Communicable diseases and acute infections
The challenges when diagnosing and managing communicable diseases in the homeless population are similar to the difficulties associated with chronic conditions. Patients commonly no-show for follow-up visits and, because they often have no dependable means of communication, do not receive test results. Consequently, they may experience detrimental lapses in care. A patient with HIV who misses doses of antiviral medication, for example, can become significantly immunocompromised.
Because of the higher prevalence of transmissible diseases in the homeless compared with the general population, providers who regularly see homeless patients should feel comfortable evaluating patients with HIV, tuberculosis, hepatitis C, and other infectious diseases. Recognizing complications that can be managed in the outpatient setting helps avoid unnecessary ED visits. To better serve their patients, primary care providers can establish relationships with HIV and other infectious disease specialists that they can call or refer to when consultation is needed.

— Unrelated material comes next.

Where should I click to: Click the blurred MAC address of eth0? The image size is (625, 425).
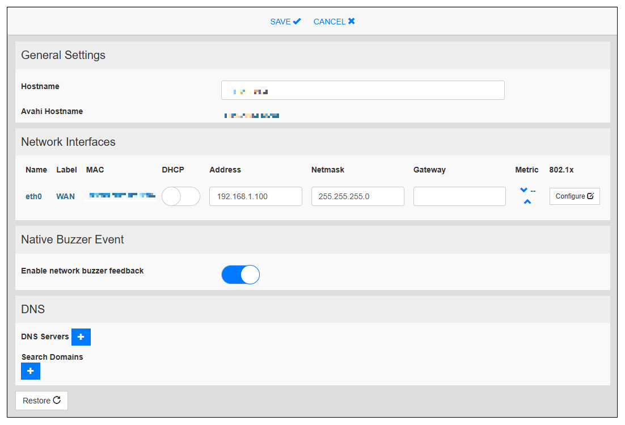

Treating acute infections in the homelessness population may vary from typical management. For example, an antibiotic that targets MRSA may be prescribed for an infection (e.g., skin infection) to minimize the potential for transmission or complications, even when the likelihood of MRSA is low. Whenever possible, point-of-care (POC) testing, which is testing performed in-office, should be used. POC testing is an important tool when caring for the homeless because it facilitates timely diagnosis and appropriate treatment. When an STI is suspected, because follow-up may be uncertain and the risk of transmission is high, patients should be treated empirically rather than wait for confirmatory testing.
Skin and foot conditions
Patients experiencing homelessness frequently present with abscesses, cellulitis, rashes, and wounds. Lice and scabies spread easily in congregate settings like shelters and are endemic among the homeless. Unfortunately, some patients have chronic wounds that are unlikely to heal without daily care, which is generally not attainable while homeless. A wound clinic referral can be made but may not be a realistic option. For patients with chronic wounds, dressing changes, antibiotic coverage (when necessary), and emergency precautions (i.e., educating patients about signs and symptoms that require immediate evaluation) are fundamental.
The primary mode of transportation for many homeless people is walking, which, in combination with poor hygiene, can wreak havoc on the feet. Homeless individuals may have to walk for long distances on a regular basis or walk while wearing ill-fitting shoes. Among the list of podiatric conditions encountered, tinea pedis, pitted keratolysis, ulcers, painful calluses, bunions, and other arthritic conditions are some of the most common ( Fig. 48.1 ).